Sur la question du financement, la mission partage la position du rapport Libault, en considérant comme "un impératif républicain à maintenir, mais à parfaire" le fait de "solvabiliser la perte d'autonomie par la solidarité nationale". Mais, en même temps, le rapport estime que le financement de la dépendance est "contraint par les limites de la pression fiscale". D'où "la nécessité de faire émerger d'autres logiques de contribution pour la couverture de la perte d'autonomie"

Sur l'hébergement, la mission d'information propose ainsi d'instaurer un "surloyer solidaire" en Ehpad, afin "d'introduire une redistribution horizontale entre résidents". Si le terme de surloyer solidaire - calqué sur l'exemple des logements sociaux - ne va pas manquer de faire polémique, le mécanisme rejoint en réalité celui proposé par la Mutualité française dans le cadre de la consultation Grand âge et autonomie : instaurer des tarifs différenciés en Ehpad en fonction des revenus des résidents et des familles (voir notre article ci-dessous du 13 février 2019).

Assurance publique ou assurance privée ?

Sur la prise en charge de la dépendance, le rapport se montre très réservé face à l'hypothèse d'une seconde "journée de solidarité". Il se montre également très sceptique sur des ressources qui proviendraient durablement d'éventuels excédents de la sécurité sociale et sur l'utilisation du produit des recettes affectées aujourd'hui au remboursement de la dette sociale. La mission plaide donc plutôt pour un recours, à titre complémentaire de la solidarité nationale, à une solution assurantielle. Mais sous la réserve majeure de passer du système volontaire actuel - qui montre ses limites (783 millions d'euros de cotisations en 2017 et 215 millions de prestations en 2015, à comparer aux 6 milliards d'euros de l'APA) - à une assurance dépendance obligatoire fonctionnant par répartition, ce qui est "bien plus cohérent lorsque l'aléa du risque couvert ne dépend pas directement du revenu".

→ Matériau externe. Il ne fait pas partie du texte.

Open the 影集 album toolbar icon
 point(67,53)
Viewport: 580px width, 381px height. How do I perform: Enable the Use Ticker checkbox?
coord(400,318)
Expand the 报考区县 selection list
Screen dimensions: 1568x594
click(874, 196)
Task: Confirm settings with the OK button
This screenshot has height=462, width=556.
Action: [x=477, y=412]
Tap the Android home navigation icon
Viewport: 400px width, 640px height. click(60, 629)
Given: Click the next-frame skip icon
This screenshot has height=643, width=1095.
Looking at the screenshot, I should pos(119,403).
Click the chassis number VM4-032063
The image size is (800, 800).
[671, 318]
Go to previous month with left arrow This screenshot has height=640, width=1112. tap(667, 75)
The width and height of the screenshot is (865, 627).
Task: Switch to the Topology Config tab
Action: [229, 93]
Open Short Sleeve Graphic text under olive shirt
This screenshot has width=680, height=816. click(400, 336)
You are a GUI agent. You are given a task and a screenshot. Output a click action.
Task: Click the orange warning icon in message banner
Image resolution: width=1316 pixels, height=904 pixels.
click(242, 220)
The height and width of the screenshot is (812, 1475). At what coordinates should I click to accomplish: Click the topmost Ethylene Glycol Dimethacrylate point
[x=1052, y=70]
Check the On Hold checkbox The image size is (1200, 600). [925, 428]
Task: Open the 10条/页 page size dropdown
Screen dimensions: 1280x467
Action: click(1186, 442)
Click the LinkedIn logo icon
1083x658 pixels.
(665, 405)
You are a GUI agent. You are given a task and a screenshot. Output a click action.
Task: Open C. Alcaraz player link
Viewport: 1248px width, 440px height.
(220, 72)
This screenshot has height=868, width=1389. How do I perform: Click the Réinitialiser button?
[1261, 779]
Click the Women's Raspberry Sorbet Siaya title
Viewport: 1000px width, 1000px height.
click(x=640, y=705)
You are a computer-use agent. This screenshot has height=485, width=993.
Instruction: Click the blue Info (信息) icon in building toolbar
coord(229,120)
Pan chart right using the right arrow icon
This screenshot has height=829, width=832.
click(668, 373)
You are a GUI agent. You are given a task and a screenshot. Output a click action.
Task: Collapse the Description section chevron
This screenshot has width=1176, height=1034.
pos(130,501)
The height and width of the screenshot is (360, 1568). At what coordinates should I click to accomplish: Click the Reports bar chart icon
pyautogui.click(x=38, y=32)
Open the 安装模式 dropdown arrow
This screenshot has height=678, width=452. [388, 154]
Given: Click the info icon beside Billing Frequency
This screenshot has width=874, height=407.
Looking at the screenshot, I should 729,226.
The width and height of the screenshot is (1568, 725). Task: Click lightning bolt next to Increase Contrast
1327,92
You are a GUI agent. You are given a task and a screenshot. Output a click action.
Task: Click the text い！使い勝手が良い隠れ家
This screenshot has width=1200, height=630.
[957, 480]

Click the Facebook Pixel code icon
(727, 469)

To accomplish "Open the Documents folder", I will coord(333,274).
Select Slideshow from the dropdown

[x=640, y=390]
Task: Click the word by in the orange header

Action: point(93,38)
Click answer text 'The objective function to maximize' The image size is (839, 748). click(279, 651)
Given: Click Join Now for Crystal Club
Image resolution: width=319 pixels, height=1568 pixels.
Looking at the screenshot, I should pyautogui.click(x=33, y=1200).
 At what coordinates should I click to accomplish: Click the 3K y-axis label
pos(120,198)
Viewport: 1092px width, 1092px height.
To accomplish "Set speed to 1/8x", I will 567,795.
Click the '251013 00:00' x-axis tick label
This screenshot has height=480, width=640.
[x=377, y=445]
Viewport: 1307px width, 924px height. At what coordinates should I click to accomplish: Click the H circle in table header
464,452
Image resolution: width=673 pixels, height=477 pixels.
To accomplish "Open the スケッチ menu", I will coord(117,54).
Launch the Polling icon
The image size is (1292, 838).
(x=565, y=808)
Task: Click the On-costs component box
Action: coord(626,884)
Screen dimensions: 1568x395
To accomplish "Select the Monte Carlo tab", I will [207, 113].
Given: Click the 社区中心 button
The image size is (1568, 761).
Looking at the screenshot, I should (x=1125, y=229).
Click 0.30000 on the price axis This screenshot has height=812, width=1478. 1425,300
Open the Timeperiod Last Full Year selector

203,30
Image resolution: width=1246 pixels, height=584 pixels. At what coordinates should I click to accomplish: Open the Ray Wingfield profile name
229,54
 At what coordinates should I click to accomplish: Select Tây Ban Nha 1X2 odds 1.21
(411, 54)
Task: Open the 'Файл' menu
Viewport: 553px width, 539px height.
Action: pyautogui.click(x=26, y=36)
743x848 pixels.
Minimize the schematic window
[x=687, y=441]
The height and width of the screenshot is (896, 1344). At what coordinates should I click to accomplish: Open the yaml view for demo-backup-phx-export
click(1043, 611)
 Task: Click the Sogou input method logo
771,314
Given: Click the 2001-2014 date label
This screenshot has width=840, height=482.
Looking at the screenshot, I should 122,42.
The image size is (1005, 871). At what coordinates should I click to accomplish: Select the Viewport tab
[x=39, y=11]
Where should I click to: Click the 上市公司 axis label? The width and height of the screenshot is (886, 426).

Pour éviter des distorsions, cette assurance dépendance se fonderait sur le recours obligatoire à la grille Aggir et sur une homogénéisation de l'évaluation des besoins et des diagnostics. Seul point de divergence entre les deux rapporteurs : pour Bernard Bonne (LR), le secteur privé doit conserver la gestion de cette assurance dépendance, alors que Michèle Meunier (Socialiste) préconise son intégration au système public de sécurité sociale.

Enfin, au-delà de la solidarité nationale et des mécanismes assurantiels, les rapporteurs s'interrogent aussi sur l'opportunité d'une "sollicitation accrue des patrimoines privés". En clair, il pourrait s'agir notamment de solliciter davantage des instruments comme le prêt viager hypothécaire (ou d'autres formes comme le viager de gré à gré ou le viager mutualisé), mais aussi de revoir la fiscalité des résidents en Ehpad (par exemple en revenant sur le principe de l'exonération de la taxe d'habitation de l'ancien domicile).